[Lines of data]
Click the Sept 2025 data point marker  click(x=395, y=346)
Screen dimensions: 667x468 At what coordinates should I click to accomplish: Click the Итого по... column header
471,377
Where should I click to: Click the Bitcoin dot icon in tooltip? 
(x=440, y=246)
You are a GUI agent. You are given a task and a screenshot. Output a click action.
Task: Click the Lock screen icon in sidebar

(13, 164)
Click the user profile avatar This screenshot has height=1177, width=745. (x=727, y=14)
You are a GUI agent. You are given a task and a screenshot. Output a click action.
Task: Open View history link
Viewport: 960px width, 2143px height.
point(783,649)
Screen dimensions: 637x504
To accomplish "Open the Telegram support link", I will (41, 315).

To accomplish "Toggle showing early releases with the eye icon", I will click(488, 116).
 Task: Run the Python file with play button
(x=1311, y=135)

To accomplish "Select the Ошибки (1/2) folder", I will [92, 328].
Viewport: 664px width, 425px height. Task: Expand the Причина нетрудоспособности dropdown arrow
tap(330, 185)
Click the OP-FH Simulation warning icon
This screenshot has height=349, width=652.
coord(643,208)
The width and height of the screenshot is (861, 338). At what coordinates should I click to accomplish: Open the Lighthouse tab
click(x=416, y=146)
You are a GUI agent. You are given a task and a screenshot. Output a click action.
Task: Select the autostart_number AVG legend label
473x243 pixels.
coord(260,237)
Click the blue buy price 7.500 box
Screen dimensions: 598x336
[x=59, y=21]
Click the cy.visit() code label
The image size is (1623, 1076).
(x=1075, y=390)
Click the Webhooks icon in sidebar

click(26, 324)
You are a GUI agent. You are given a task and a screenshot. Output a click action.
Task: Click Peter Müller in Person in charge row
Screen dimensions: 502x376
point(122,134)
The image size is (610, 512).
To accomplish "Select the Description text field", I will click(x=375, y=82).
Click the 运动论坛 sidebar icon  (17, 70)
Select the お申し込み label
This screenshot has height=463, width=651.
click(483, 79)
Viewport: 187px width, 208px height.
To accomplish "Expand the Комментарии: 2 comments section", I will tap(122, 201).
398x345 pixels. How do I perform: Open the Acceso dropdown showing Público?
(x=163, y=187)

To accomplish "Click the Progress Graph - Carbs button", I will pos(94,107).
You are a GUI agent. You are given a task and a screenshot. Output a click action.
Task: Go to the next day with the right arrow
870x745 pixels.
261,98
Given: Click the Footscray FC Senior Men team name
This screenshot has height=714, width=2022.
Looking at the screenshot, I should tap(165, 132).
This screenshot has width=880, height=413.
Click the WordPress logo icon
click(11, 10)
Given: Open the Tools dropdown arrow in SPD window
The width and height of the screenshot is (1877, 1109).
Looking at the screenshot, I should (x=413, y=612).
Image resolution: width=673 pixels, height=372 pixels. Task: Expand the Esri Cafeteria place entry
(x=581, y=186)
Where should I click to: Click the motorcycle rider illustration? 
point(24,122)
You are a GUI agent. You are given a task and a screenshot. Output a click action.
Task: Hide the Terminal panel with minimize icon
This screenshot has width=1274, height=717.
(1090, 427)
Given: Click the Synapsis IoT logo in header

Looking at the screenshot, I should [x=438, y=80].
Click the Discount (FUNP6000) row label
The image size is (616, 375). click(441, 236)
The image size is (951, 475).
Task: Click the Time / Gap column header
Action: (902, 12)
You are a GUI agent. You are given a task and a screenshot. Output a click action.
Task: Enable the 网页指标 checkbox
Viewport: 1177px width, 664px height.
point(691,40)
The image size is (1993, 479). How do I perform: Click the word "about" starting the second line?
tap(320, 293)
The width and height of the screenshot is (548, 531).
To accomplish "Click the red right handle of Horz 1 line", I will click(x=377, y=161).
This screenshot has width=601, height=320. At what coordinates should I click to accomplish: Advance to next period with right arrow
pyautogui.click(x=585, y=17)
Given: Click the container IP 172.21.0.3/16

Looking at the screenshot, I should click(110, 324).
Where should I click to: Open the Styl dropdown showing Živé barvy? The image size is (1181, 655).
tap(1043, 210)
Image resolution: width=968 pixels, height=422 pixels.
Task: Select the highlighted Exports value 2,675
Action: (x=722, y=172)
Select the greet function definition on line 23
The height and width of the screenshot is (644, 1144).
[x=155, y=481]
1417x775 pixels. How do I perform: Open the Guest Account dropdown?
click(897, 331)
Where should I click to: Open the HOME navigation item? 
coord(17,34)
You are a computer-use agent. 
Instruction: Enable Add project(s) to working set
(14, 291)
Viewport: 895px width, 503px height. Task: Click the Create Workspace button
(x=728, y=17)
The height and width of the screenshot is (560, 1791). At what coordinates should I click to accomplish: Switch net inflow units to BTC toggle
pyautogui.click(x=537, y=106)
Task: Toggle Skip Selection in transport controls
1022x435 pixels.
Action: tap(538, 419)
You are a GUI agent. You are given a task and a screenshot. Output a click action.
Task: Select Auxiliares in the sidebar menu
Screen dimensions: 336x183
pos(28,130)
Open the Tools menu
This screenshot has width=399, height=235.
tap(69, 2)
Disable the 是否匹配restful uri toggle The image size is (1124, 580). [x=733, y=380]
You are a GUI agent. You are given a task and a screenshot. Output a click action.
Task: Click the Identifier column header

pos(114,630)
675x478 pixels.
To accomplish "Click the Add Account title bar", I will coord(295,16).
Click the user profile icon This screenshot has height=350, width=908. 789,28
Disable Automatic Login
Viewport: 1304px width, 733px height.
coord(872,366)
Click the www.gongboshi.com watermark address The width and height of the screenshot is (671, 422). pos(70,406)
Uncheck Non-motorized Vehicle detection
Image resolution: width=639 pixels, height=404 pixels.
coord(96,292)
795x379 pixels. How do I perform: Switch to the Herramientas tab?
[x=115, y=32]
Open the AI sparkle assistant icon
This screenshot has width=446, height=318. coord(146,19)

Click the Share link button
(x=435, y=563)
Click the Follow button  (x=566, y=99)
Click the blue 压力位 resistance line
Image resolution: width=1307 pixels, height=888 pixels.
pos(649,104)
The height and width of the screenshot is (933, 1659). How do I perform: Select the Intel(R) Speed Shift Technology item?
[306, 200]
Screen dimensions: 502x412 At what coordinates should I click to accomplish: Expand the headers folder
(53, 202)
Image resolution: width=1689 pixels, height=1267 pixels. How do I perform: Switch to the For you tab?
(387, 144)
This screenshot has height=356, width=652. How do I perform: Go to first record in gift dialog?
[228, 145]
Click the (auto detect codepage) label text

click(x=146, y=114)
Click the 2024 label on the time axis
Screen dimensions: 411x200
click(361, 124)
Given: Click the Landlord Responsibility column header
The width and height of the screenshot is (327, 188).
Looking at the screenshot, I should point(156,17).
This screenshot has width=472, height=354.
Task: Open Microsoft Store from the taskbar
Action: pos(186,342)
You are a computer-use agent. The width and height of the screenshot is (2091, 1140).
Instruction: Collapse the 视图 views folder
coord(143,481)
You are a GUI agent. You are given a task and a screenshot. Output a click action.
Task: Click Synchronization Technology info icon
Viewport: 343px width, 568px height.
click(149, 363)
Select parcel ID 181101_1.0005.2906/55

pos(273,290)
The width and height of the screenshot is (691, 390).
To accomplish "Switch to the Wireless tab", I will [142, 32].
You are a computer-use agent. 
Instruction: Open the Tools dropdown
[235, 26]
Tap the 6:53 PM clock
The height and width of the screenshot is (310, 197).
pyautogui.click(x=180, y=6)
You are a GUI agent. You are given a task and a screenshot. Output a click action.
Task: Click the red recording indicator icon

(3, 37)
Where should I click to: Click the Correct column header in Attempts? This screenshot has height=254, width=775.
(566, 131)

**WORK TO COMPLETE:** Put the lines of the records above into a JSON list of strings, one string per line, leaving out blank lines.

**OUTPUT FOR THIS EXERCISE:**
[
  "Click the Sept 2025 data point marker  click(x=395, y=346)",
  "Screen dimensions: 667x468 At what coordinates should I click to accomplish: Click the Итого по... column header",
  "471,377",
  "Where should I click to: Click the Bitcoin dot icon in tooltip? ",
  "(x=440, y=246)",
  "You are a GUI agent. You are given a task and a screenshot. Output a click action.",
  "Task: Click the Lock screen icon in sidebar",
  "(13, 164)",
  "Click the user profile avatar This screenshot has height=1177, width=745. (x=727, y=14)",
  "You are a GUI agent. You are given a task and a screenshot. Output a click action.",
  "Task: Open View history link",
  "Viewport: 960px width, 2143px height.",
  "point(783,649)",
  "Screen dimensions: 637x504",
  "To accomplish \"Open the Telegram support link\", I will (41, 315).",
  "To accomplish \"Toggle showing early releases with the eye icon\", I will click(488, 116).",
  " Task: Run the Python file with play button",
  "(x=1311, y=135)",
  "To accomplish \"Select the Ошибки (1/2) folder\", I will [92, 328].",
  "Viewport: 664px width, 425px height. Task: Expand the Причина нетрудоспособности dropdown arrow",
  "tap(330, 185)",
  "Click the OP-FH Simulation warning icon",
  "This screenshot has height=349, width=652.",
  "coord(643,208)",
  "The width and height of the screenshot is (861, 338). At what coordinates should I click to accomplish: Open the Lighthouse tab",
  "click(x=416, y=146)",
  "You are a GUI agent. You are given a task and a screenshot. Output a click action.",
  "Task: Select the autostart_number AVG legend label",
  "473x243 pixels.",
  "coord(260,237)",
  "Click the blue buy price 7.500 box",
  "Screen dimensions: 598x336",
  "[x=59, y=21]",
  "Click the cy.visit() code label",
  "The image size is (1623, 1076).",
  "(x=1075, y=390)",
  "Click the Webhooks icon in sidebar",
  "click(26, 324)",
  "You are a GUI agent. You are given a task and a screenshot. Output a click action.",
  "Task: Click Peter Müller in Person in charge row",
  "Screen dimensions: 502x376",
  "point(122,134)",
  "The image size is (610, 512).",
  "To accomplish \"Select the Description text field\", I will click(x=375, y=82).",
  "Click the 运动论坛 sidebar icon  (17, 70)",
  "Select the お申し込み label",
  "This screenshot has height=463, width=651.",
  "click(483, 79)",
  "Viewport: 187px width, 208px height.",
  "To accomplish \"Expand the Комментарии: 2 comments section\", I will tap(122, 201).",
  "398x345 pixels. How do I perform: Open the Acceso dropdown showing Público?",
  "(x=163, y=187)",
  "To accomplish \"Click the Progress Graph - Carbs button\", I will pos(94,107).",
  "You are a GUI agent. You are given a task and a screenshot. Output a click action.",
  "Task: Go to the next day with the right arrow",
  "870x745 pixels.",
  "261,98",
  "Given: Click the Footscray FC Senior Men team name",
  "This screenshot has height=714, width=2022.",
  "Looking at the screenshot, I should tap(165, 132).",
  "This screenshot has width=880, height=413.",
  "Click the WordPress logo icon",
  "click(11, 10)",
  "Given: Open the Tools dropdown arrow in SPD window",
  "The width and height of the screenshot is (1877, 1109).",
  "Looking at the screenshot, I should (x=413, y=612).",
  "Image resolution: width=673 pixels, height=372 pixels. Task: Expand the Esri Cafeteria place entry",
  "(x=581, y=186)",
  "Where should I click to: Click the motorcycle rider illustration? ",
  "point(24,122)",
  "You are a GUI agent. You are given a task and a screenshot. Output a click action.",
  "Task: Hide the Terminal panel with minimize icon",
  "This screenshot has width=1274, height=717.",
  "(1090, 427)",
  "Given: Click the Synapsis IoT logo in header",
  "Looking at the screenshot, I should [x=438, y=80].",
  "Click the Discount (FUNP6000) row label",
  "The image size is (616, 375). click(441, 236)",
  "The image size is (951, 475).",
  "Task: Click the Time / Gap column header",
  "Action: (902, 12)",
  "You are a GUI agent. You are given a task and a screenshot. Output a click action.",
  "Task: Enable the 网页指标 checkbox",
  "Viewport: 1177px width, 664px height.",
  "point(691,40)",
  "The image size is (1993, 479). How do I perform: Click the word \"about\" starting the second line?",
  "tap(320, 293)",
  "The width and height of the screenshot is (548, 531).",
  "To accomplish \"Click the red right handle of Horz 1 line\", I will click(x=377, y=161).",
  "This screenshot has width=601, height=320. At what coordinates should I click to accomplish: Advance to next period with right arrow",
  "pyautogui.click(x=585, y=17)",
  "Given: Click the container IP 172.21.0.3/16",
  "Looking at the screenshot, I should click(110, 324).",
  "Where should I click to: Open the Styl dropdown showing Živé barvy? The image size is (1181, 655).",
  "tap(1043, 210)",
  "Image resolution: width=968 pixels, height=422 pixels.",
  "Task: Select the highlighted Exports value 2,675",
  "Action: (x=722, y=172)",
  "Select the greet function definition on line 23",
  "The height and width of the screenshot is (644, 1144).",
  "[x=155, y=481]",
  "1417x775 pixels. How do I perform: Open the Guest Account dropdown?",
  "click(897, 331)",
  "Where should I click to: Open the HOME navigation item? ",
  "coord(17,34)",
  "You are a computer-use agent. ",
  "Instruction: Enable Add project(s) to working set",
  "(14, 291)",
  "Viewport: 895px width, 503px height. Task: Click the Create Workspace button",
  "(x=728, y=17)",
  "The height and width of the screenshot is (560, 1791). At what coordinates should I click to accomplish: Switch net inflow units to BTC toggle",
  "pyautogui.click(x=537, y=106)",
  "Task: Toggle Skip Selection in transport controls",
  "1022x435 pixels.",
  "Action: tap(538, 419)",
  "You are a GUI agent. You are given a task and a screenshot. Output a click action.",
  "Task: Select Auxiliares in the sidebar menu",
  "Screen dimensions: 336x183",
  "pos(28,130)",
  "Open the Tools menu",
  "This screenshot has width=399, height=235.",
  "tap(69, 2)",
  "Disable the 是否匹配restful uri toggle The image size is (1124, 580). [x=733, y=380]",
  "You are a GUI agent. You are given a task and a screenshot. Output a click action.",
  "Task: Click the Identifier column header",
  "pos(114,630)",
  "675x478 pixels.",
  "To accomplish \"Click the Add Account title bar\", I will coord(295,16).",
  "Click the user profile icon This screenshot has height=350, width=908. 789,28",
  "Disable Automatic Login",
  "Viewport: 1304px width, 733px height.",
  "coord(872,366)",
  "Click the www.gongboshi.com watermark address The width and height of the screenshot is (671, 422). pos(70,406)",
  "Uncheck Non-motorized Vehicle detection",
  "Image resolution: width=639 pixels, height=404 pixels.",
  "coord(96,292)",
  "795x379 pixels. How do I perform: Switch to the Herramientas tab?",
  "[x=115, y=32]",
  "Open the AI sparkle assistant icon",
  "This screenshot has width=446, height=318. coord(146,19)",
  "Click the Share link button",
  "(x=435, y=563)",
  "Click the Follow button  (x=566, y=99)",
  "Click the blue 压力位 resistance line",
  "Image resolution: width=1307 pixels, height=888 pixels.",
  "pos(649,104)",
  "The height and width of the screenshot is (933, 1659). How do I perform: Select the Intel(R) Speed Shift Technology item?",
  "[306, 200]",
  "Screen dimensions: 502x412 At what coordinates should I click to accomplish: Expand the headers folder",
  "(53, 202)",
  "Image resolution: width=1689 pixels, height=1267 pixels. How do I perform: Switch to the For you tab?",
  "(387, 144)",
  "This screenshot has height=356, width=652. How do I perform: Go to first record in gift dialog?",
  "[228, 145]",
  "Click the (auto detect codepage) label text",
  "click(x=146, y=114)",
  "Click the 2024 label on the time axis",
  "Screen dimensions: 411x200",
  "click(361, 124)",
  "Given: Click the Landlord Responsibility column header",
  "The width and height of the screenshot is (327, 188).",
  "Looking at the screenshot, I should point(156,17).",
  "This screenshot has width=472, height=354.",
  "Task: Open Microsoft Store from the taskbar",
  "Action: pos(186,342)",
  "You are a computer-use agent. The width and height of the screenshot is (2091, 1140).",
  "Instruction: Collapse the 视图 views folder",
  "coord(143,481)",
  "You are a GUI agent. You are given a task and a screenshot. Output a click action.",
  "Task: Click Synchronization Technology info icon",
  "Viewport: 343px width, 568px height.",
  "click(149, 363)",
  "Select parcel ID 181101_1.0005.2906/55",
  "pos(273,290)",
  "The width and height of the screenshot is (691, 390).",
  "To accomplish \"Switch to the Wireless tab\", I will [142, 32].",
  "You are a computer-use agent. ",
  "Instruction: Open the Tools dropdown",
  "[235, 26]",
  "Tap the 6:53 PM clock",
  "The height and width of the screenshot is (310, 197).",
  "pyautogui.click(x=180, y=6)",
  "You are a GUI agent. You are given a task and a screenshot. Output a click action.",
  "Task: Click the red recording indicator icon",
  "(3, 37)",
  "Where should I click to: Click the Correct column header in Attempts? This screenshot has height=254, width=775.",
  "(566, 131)"
]